--- Records for the exercise Enclosed Below ---

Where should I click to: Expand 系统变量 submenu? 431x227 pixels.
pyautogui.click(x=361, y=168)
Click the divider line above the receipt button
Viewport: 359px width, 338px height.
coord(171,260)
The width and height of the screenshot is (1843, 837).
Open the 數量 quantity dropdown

--- End of Enclosed Records for the exercise ---
--- Records for the exercise Enclosed Below ---

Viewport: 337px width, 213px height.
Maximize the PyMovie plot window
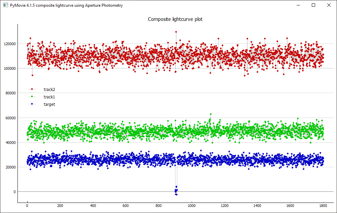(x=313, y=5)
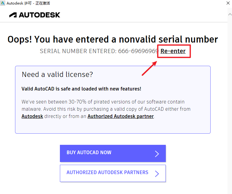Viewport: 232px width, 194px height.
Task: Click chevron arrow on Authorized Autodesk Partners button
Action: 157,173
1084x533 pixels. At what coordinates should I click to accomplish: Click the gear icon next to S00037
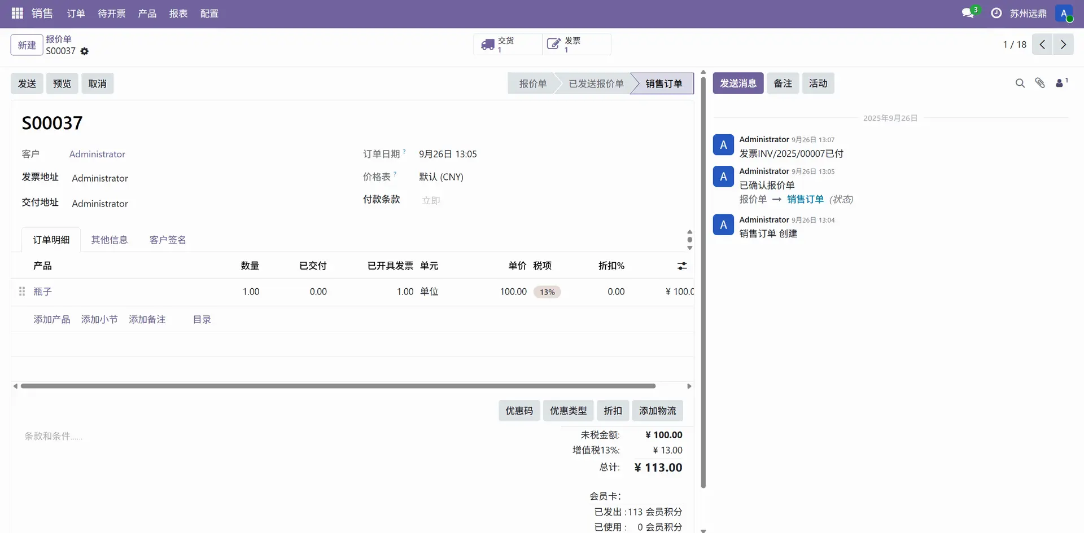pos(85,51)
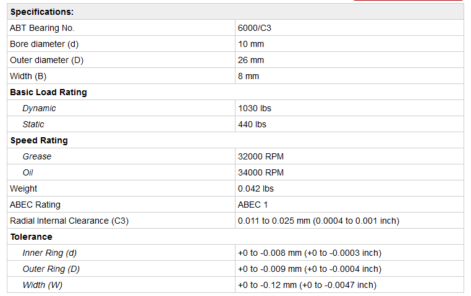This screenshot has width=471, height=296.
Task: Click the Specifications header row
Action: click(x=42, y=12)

--- End of Enclosed Records for the exercise ---

▶ What the exercise asks
Output, from the data above, the lines from the line with "Where should I" to the line with "Open the 數量 quantity dropdown" exactly as they stand, both ends included and nothing else.

▶ Written response
Where should I click to: Expand 系统变量 submenu? 431x227 pixels.
pyautogui.click(x=361, y=168)
Click the divider line above the receipt button
Viewport: 359px width, 338px height.
coord(171,260)
The width and height of the screenshot is (1843, 837).
Open the 數量 quantity dropdown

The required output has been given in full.